→ **Work to be completed**
Return all the data verbatim but without images.

++++ Data shown ++++

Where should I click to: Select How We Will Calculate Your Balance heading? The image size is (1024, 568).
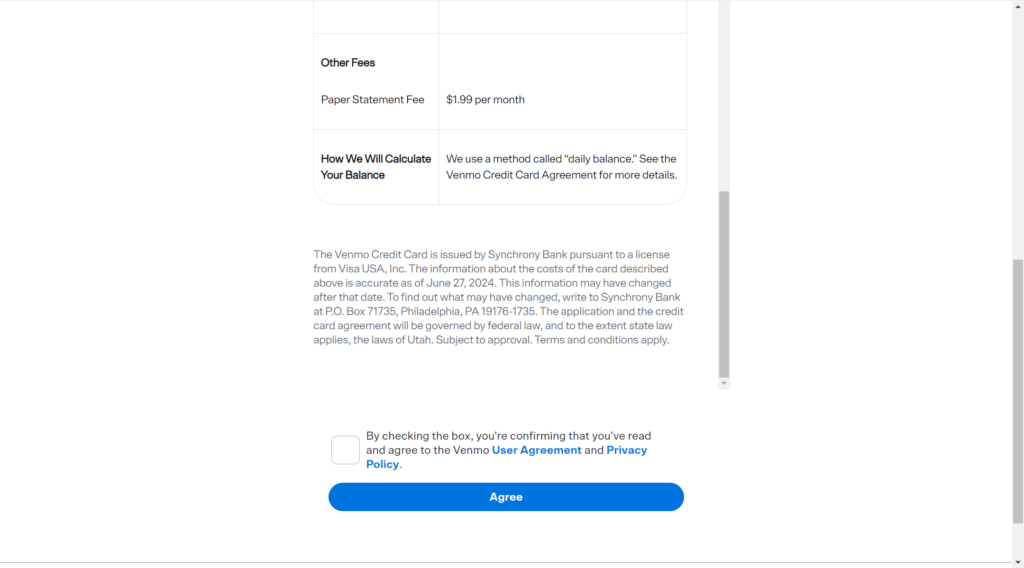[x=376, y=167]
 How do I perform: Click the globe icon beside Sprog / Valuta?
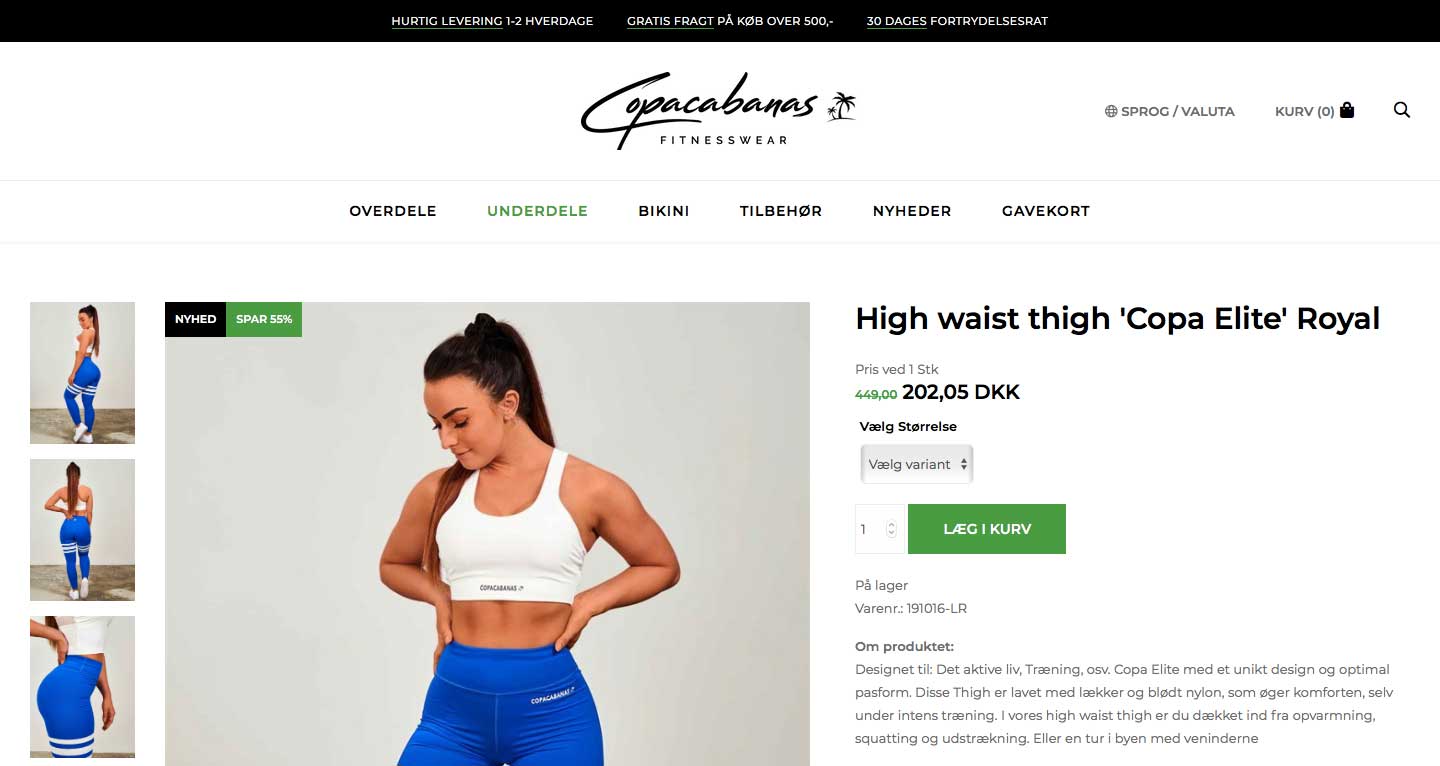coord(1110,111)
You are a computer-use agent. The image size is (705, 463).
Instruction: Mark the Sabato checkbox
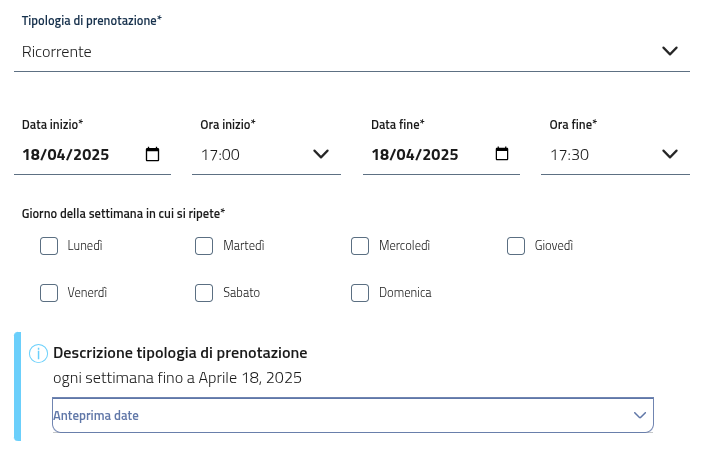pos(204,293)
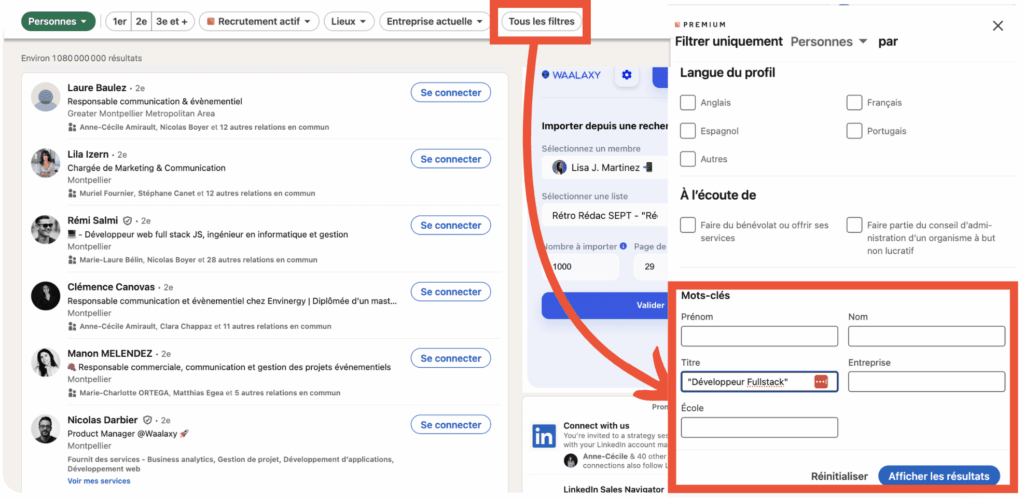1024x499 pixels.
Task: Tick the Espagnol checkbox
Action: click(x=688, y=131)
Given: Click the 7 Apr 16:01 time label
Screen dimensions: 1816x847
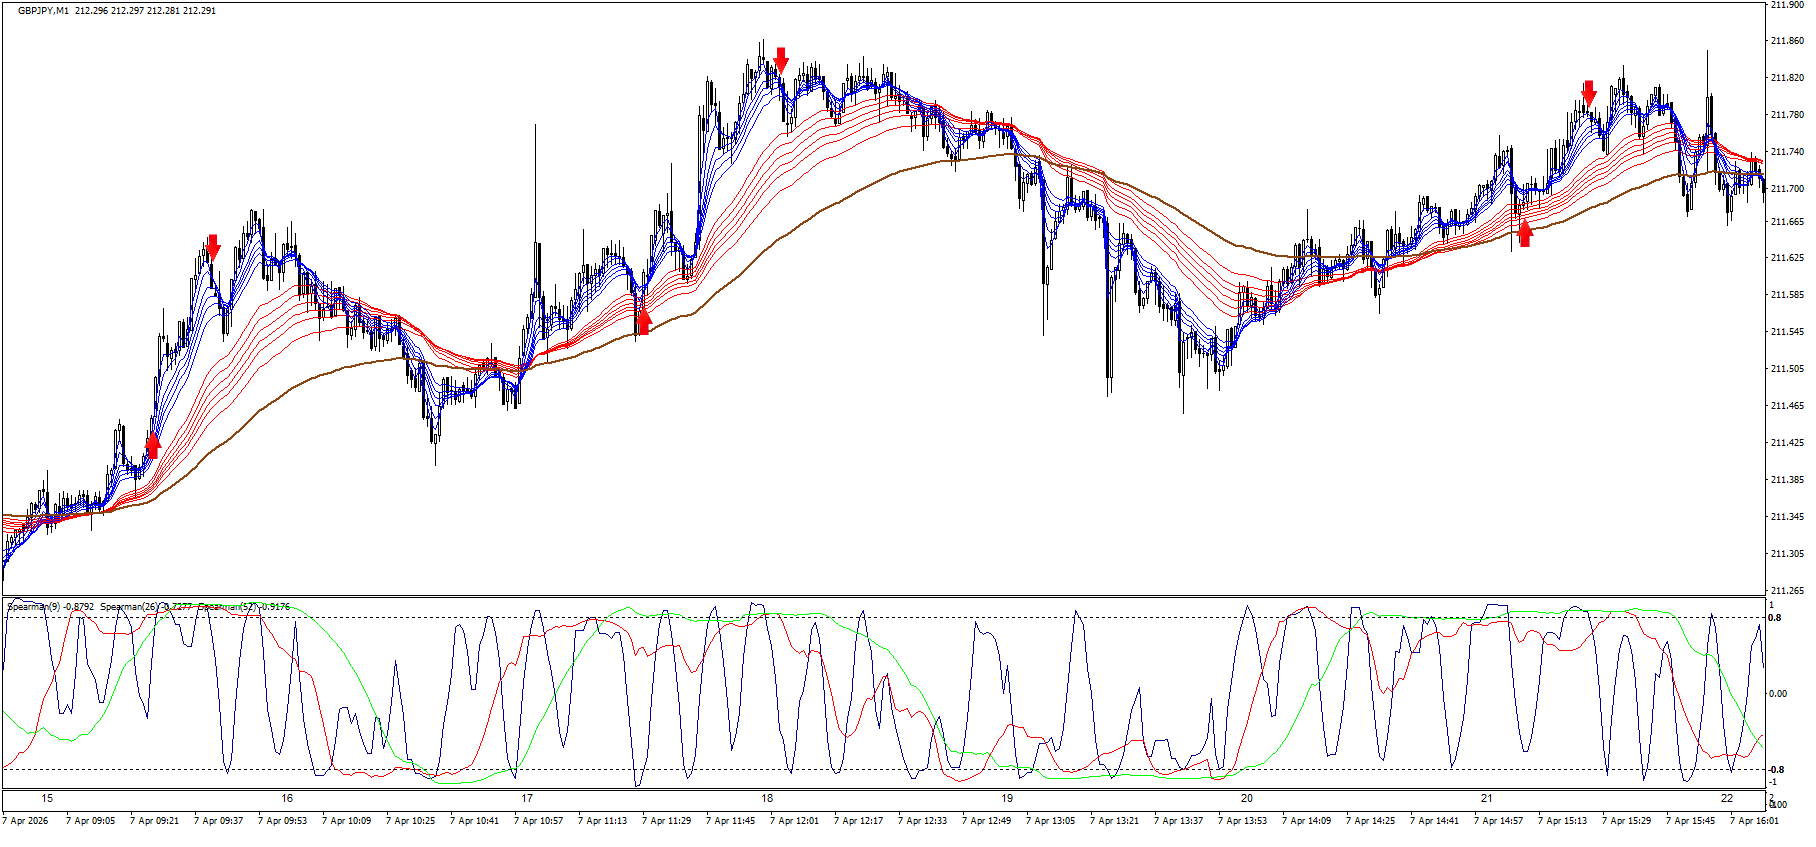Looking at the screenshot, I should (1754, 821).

++++

→ **Task answer**
Where should I click to: Select How We Will Calculate Your Balance heading? The image size is (1024, 568).
[x=376, y=167]
 How do I perform: Click the globe icon beside Sprog / Valuta?
coord(1110,111)
You are a computer-use agent. The image size is (705, 463).
Instruction: Mark the Sabato checkbox
pos(204,293)
1024x499 pixels.
Task: Tick the Espagnol checkbox
Action: click(x=688, y=131)
Given: Click the 7 Apr 16:01 time label
Screen dimensions: 1816x847
Looking at the screenshot, I should (1754, 821).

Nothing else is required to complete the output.